• _Provided passage_:
# # # #

In the absence of genetic investigations, we assume that our case is most probably autosomal-dominant type II marble bone disease. The present fracture of the proximal femur in the described case is typical for the disease. This site is the most common localization of pathologic fractures in osteopetrosis.  Relatively rarer are the fractures of tibia, upper limb, cervical spine and spondylolyses. Usually the fracture line is transverse. Normal fracture callus develops, but healing is delayed due to faulty remodeling and maturation of the abundant newly formed bone. The newly formed callus envelopes like a bulb the old bone .
In children and adolescents, closed reduction and immobilization lead to successfull healing of mainly fractures of the upper extremity and tibia. The conservative treatment in the proximal femur is unreliable . Pseudoarthrosis risk is high. Surgical treatment of these fractures is preferable. It requires thorough preoperative preparations because of high anaesthesiologic risk due to accompanying anemia and quite often lack of adequate control over the disease course.
The surgical intervention alone is difficult to perform due to the britle osteosclerotic bone during its technical preparation [6- 8]. While drilling, the flutes of the drill bit are frequently filled with dense accumulated bone swarf, which reduces its effectiveness . A large amount of heat is produced due to excessive friction and the risk of drill bit breakage is realistic. This demands usage of special drill motors and steel or diamond drill bits . Frequent exchange of drill bits, cleaning of their flutes from the filling hard bone, constant saline cooling during drilling, are obligatory. All these difficulties were encountered intraoperatively also in our case. The demand for mechanical stability of the internal implants, used in marble bone disease, is higher than usual because of the longer stay of these implants over the slowly healing osteopetrotic bone; LCP pediatric hip meets absolutely this criteria. Applying this implant does not need bone deperiosting and does not impair bone circulation. The stable osteosynthesis allows early weightbearing. Another technical difficulty in osteopetrosis is preventing the implants to slip out of the extremely sclerotic bone. This demands usage of screws with fine threading such as the screws of the LCP pediatric hip.

# # # #

• _Source material_:
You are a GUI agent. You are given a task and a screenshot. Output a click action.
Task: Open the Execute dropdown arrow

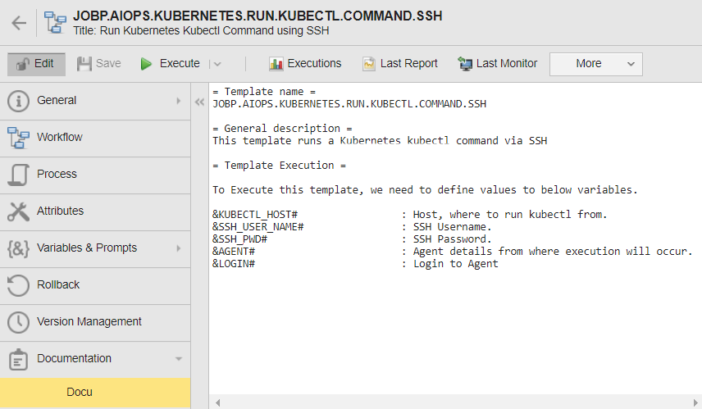(x=217, y=64)
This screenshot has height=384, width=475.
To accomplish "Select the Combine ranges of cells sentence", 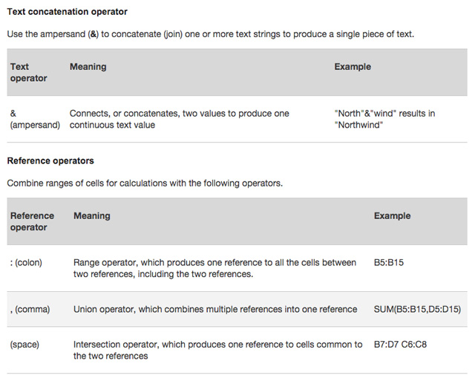I will [145, 183].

# # # #

• _Action item 1_: In the passage on fractures in osteopetrosis, which site is the most common location of pathologic fractures in the disease?
• _Action item 2_: Continue the passage on fractures in osteopetrosis after its final sentence.
The lines above are separate from the passage on fractures in osteopetrosis.

• _Exercise output 1_: The proximal femur.

• _Exercise output 2_:
Early postoperative physiotherapy in children with osteopetrosis is also a problem. It is due to the high incidence of visual impairments. In our case this problem was easily overcome due to the stability of the used of osteosynthesis. Physiotherapy was started immediately after the operation and was performed according to a program for blind children.
A possible complication in the early postoperative period is the development of osteomyelitis due to lack of intramedullary blood supply . Another threat is the progression of the already present aplastic anaemia due to higher blood loss related to a longer intraoperative time. This necessitates regular check-up of haematologic indices and substitution therapy when indicated. All these complications were avoided in our case due to perfect interdisciplinary collaboration in therapy.
Operative treatment of proximal femoral fractures in children with osteopetrosis is difficult, but not impossible. We assume that stable osteosynthesis after careful open reduction is obligatory. LCP pediatric hip is exactly such synthesis that guarantees successful treatment.
The authors declare no competing interest. Both authors did not receive any funds from anywhere personally. Application of the LCP Pediatric hip osteosynthesis was possible due to financing by the Bulgarian Fund for Treating Children; a state organization that covers everything in the management of Bulgarian citizens below 18 years of age, that is not covered by the national health insurance system, especially expensive orthopaedic implants.
Prof. H.Georgiev is the performer of orthopedic operation of the case and the person, who follows on 6 months the kid. Dr.Venelin Alexiev, was the first assistant in the operation of the clinical; case and prepared the manuscript in English for submission. All the authors have read and approved the final version of the manuscript.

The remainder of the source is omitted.